━━ SELECTED EXCERPT ━━

Who in Australia would have guessed the 2019-20 bushfires would trigger a huge, continent-sized phytoplankton bloom in the Southern Ocean? Deadly to animals, out of season, unprecedented in two decades of satellite records, this anachronistic event was tracked by biological oceanographers of the University of Tasmania, with results published in Nature.
Evidently, aerosols in the bushfire smoke, stoked by stratospheric winds, fomented the vast microalgae bloom. Iron in ‘low, but significant concentrations, but up to several times normal level’, was relished by microscopic ocean plants in photosynthesis for growth. Response to these off-season inflated-deposits and increased food source was rapid. While uneven, one critical day’s black carbon smoke level was a quarter of the usual January total.
In a complimentary study, other researchers estimate over 700 million tonnes of carbon dioxide were generated by the Summer New Year’s bushfires. Since phytoplankton blooms can act as carbon sinks, hopefully most of the catastrophe-generated, wind-blown CO2 was absorbed, although light and temperature are can be affecting factors.
Consequences, considerations, compensation – these studies by global ocean observing systems illustrate how Australian aerosols and carbon dioxide from major bushfires can viscerally impact on a distant environment.

━━━
━━ DATA UNDER STUDY ━━

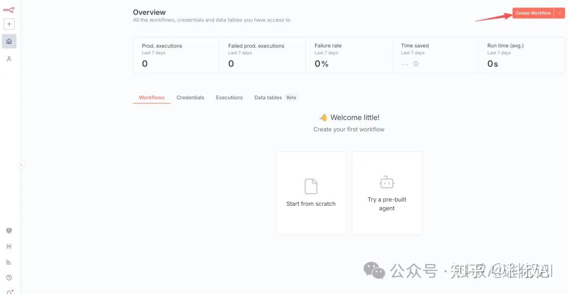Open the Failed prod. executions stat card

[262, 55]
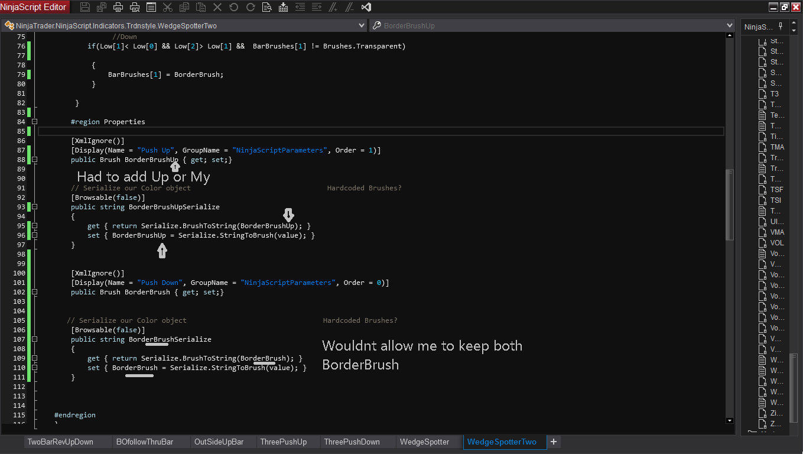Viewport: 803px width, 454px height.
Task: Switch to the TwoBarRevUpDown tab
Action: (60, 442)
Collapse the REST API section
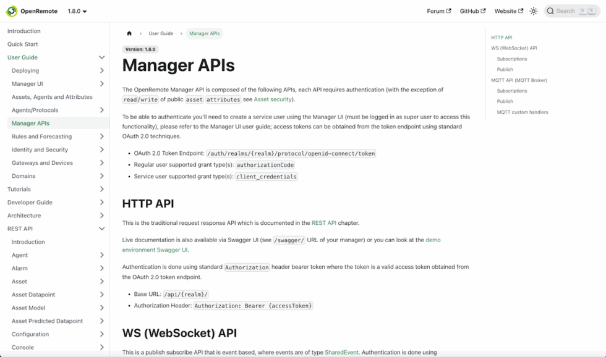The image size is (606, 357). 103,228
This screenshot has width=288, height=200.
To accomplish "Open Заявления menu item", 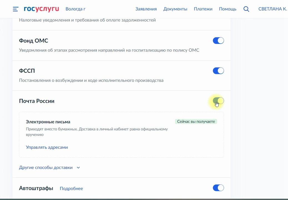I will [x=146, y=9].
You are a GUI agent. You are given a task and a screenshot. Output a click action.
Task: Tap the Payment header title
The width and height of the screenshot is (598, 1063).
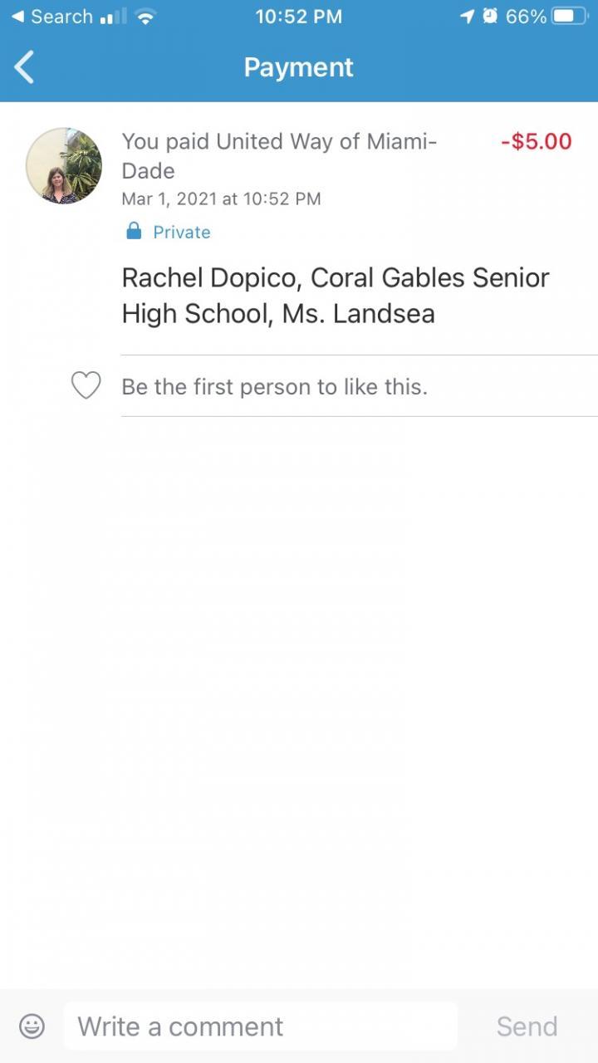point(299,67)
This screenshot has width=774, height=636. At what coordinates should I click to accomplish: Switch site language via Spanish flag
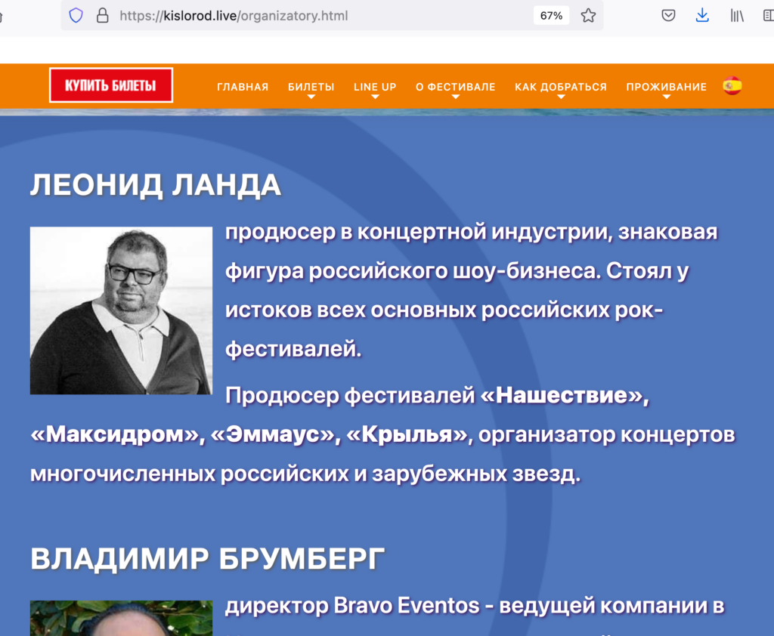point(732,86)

━━━

THE TASK: Reproduce word for word the entire passage above about the 2019-20 bushfires and the Southern Ocean phytoplankton bloom.

EXERCISE ANSWER:
Who in Australia would have guessed the 2019-20 bushfires would trigger a huge, continent-sized phytoplankton bloom in the Southern Ocean? Deadly to animals, out of season, unprecedented in two decades of satellite records, this anachronistic event was tracked by biological oceanographers of the University of Tasmania, with results published in Nature.
Evidently, aerosols in the bushfire smoke, stoked by stratospheric winds, fomented the vast microalgae bloom. Iron in ‘low, but significant concentrations, but up to several times normal level’, was relished by microscopic ocean plants in photosynthesis for growth. Response to these off-season inflated-deposits and increased food source was rapid. While uneven, one critical day’s black carbon smoke level was a quarter of the usual January total.
In a complimentary study, other researchers estimate over 700 million tonnes of carbon dioxide were generated by the Summer New Year’s bushfires. Since phytoplankton blooms can act as carbon sinks, hopefully most of the catastrophe-generated, wind-blown CO2 was absorbed, although light and temperature are can be affecting factors.
Consequences, considerations, compensation – these studies by global ocean observing systems illustrate how Australian aerosols and carbon dioxide from major bushfires can viscerally impact on a distant environment.